* [TASK BRIEF]
Start at the first line of the listing below. Write out each line exactly, stopping after the one that contains "Ingredient Search (309, 1014)".

* [DATASET EXCERPTS]
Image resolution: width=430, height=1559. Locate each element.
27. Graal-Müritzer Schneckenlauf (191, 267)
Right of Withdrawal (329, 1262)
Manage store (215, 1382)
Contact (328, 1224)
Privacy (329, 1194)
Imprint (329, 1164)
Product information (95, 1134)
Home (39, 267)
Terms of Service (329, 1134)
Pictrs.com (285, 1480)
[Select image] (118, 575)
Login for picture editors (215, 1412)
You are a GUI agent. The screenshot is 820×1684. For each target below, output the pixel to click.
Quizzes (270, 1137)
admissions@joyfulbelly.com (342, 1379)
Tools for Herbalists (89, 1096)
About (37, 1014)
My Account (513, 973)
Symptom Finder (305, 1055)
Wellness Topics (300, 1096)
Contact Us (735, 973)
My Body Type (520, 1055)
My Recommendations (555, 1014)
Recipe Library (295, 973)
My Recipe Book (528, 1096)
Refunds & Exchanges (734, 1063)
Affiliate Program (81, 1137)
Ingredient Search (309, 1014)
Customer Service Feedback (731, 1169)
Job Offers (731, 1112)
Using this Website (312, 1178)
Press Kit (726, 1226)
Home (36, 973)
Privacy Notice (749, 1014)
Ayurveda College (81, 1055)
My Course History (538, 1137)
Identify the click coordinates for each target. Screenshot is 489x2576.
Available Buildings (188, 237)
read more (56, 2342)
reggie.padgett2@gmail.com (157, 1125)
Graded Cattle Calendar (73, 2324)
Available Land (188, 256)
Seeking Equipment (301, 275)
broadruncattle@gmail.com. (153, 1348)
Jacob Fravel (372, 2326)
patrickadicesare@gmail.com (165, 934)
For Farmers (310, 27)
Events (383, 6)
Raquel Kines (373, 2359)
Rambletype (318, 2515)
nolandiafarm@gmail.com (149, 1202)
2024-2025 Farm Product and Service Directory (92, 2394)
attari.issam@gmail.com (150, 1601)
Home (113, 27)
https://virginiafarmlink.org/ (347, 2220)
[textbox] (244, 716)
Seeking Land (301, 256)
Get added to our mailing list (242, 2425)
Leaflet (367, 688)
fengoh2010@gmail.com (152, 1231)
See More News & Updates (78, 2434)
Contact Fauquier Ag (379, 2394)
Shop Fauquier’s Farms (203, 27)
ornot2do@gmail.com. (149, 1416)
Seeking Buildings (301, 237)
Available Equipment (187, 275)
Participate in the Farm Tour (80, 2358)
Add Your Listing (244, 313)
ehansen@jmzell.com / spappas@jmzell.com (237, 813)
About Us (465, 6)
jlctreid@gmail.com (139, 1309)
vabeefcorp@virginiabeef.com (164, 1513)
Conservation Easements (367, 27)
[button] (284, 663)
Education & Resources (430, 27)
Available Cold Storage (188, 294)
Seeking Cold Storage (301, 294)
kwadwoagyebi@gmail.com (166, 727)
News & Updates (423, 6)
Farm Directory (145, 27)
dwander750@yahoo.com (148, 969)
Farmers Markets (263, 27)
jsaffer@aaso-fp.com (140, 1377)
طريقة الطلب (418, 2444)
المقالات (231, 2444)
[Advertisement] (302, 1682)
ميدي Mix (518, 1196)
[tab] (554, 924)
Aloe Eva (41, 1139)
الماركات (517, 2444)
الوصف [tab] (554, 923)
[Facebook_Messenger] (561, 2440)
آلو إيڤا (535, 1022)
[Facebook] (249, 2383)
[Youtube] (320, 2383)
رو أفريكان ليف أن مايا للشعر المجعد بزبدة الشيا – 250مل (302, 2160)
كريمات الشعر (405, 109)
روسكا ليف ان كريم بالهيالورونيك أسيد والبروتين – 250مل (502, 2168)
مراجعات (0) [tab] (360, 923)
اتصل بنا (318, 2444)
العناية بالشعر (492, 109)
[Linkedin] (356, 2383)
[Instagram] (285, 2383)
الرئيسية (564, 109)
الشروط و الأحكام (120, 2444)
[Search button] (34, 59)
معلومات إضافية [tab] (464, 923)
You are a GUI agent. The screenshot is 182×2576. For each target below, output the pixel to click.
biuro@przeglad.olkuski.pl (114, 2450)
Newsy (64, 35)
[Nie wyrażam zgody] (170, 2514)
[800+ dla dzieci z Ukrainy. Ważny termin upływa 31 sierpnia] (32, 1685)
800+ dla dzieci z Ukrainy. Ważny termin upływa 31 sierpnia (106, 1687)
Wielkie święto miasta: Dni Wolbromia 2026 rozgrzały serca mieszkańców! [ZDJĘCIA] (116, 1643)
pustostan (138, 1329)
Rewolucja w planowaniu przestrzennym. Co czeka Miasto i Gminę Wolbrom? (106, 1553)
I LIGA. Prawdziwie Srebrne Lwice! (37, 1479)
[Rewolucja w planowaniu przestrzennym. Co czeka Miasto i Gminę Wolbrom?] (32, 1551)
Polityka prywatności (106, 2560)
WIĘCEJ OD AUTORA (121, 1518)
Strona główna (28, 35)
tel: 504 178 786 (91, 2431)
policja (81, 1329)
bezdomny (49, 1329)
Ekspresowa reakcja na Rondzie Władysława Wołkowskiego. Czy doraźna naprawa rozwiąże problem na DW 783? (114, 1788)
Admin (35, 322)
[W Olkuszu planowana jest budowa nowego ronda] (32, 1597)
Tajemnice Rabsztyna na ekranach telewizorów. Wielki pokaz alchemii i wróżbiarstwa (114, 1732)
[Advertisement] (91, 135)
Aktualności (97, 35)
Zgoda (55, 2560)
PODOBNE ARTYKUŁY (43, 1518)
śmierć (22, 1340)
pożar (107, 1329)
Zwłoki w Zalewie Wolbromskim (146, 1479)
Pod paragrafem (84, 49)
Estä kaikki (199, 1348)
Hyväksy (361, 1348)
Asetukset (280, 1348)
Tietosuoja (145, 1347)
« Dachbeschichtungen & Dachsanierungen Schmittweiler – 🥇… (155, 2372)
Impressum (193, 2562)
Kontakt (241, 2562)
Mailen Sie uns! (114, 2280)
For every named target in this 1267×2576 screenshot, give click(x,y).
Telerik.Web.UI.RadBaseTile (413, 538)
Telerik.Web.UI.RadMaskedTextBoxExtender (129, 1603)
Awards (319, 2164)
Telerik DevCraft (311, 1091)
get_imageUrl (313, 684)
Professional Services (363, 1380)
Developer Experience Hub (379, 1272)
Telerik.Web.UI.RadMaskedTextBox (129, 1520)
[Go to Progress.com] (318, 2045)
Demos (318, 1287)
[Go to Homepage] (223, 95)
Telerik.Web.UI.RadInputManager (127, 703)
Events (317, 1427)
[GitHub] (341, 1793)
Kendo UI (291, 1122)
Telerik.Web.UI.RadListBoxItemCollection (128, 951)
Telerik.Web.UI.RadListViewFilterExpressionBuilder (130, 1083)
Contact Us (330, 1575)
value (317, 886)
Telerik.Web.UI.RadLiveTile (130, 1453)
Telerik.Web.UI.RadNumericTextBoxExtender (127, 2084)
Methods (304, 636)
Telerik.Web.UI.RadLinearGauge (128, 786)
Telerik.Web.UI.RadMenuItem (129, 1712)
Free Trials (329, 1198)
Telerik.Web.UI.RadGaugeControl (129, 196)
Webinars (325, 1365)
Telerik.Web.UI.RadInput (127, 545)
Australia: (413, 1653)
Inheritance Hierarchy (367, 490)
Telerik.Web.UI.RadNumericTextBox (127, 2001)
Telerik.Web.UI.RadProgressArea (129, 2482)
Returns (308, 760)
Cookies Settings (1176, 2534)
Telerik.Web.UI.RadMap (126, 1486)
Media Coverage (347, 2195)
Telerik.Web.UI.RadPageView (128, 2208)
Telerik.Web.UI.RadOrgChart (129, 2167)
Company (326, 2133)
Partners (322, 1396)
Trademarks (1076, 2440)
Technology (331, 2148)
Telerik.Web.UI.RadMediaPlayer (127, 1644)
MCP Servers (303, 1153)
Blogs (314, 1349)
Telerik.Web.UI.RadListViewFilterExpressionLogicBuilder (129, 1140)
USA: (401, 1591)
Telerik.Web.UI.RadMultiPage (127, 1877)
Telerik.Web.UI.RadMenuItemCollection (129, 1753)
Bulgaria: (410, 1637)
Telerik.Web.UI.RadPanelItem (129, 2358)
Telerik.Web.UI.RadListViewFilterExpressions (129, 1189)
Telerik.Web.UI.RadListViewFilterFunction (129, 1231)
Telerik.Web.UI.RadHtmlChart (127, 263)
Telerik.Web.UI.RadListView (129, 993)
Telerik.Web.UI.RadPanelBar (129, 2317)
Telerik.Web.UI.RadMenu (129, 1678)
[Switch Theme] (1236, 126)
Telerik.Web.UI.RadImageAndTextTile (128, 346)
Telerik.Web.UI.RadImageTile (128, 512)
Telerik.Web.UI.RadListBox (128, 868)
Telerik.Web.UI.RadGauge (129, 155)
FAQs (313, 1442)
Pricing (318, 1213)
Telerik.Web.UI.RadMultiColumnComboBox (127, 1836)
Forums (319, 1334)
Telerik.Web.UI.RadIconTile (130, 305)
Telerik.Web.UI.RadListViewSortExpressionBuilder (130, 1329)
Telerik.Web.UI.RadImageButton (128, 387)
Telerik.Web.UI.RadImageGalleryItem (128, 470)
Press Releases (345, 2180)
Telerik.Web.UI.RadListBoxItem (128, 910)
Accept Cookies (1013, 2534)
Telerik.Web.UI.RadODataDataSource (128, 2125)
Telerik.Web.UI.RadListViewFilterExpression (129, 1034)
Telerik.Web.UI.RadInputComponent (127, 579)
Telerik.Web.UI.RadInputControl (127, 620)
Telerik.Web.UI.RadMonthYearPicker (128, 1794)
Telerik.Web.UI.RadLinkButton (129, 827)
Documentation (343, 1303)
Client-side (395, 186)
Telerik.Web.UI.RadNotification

* [RESULT OF THE TASK]
Image resolution: width=430, height=1559. Locate each element.
27. Graal-Müritzer Schneckenlauf (191, 267)
Right of Withdrawal (329, 1262)
Manage store (215, 1382)
Contact (328, 1224)
Privacy (329, 1194)
Imprint (329, 1164)
Product information (95, 1134)
Home (39, 267)
Terms of Service (329, 1134)
Pictrs.com (285, 1480)
[Select image] (118, 575)
Login for picture editors (215, 1412)
You are a GUI agent. The screenshot is 820×1684. For each target below, output the pixel to click.
Quizzes (270, 1137)
admissions@joyfulbelly.com (342, 1379)
Tools for Herbalists (89, 1096)
About (37, 1014)
My Account (513, 973)
Symptom Finder (305, 1055)
Wellness Topics (300, 1096)
Contact Us (735, 973)
My Body Type (520, 1055)
My Recommendations (555, 1014)
Recipe Library (295, 973)
My Recipe Book (528, 1096)
Refunds & Exchanges (734, 1063)
Affiliate Program (81, 1137)
Ingredient Search (309, 1014)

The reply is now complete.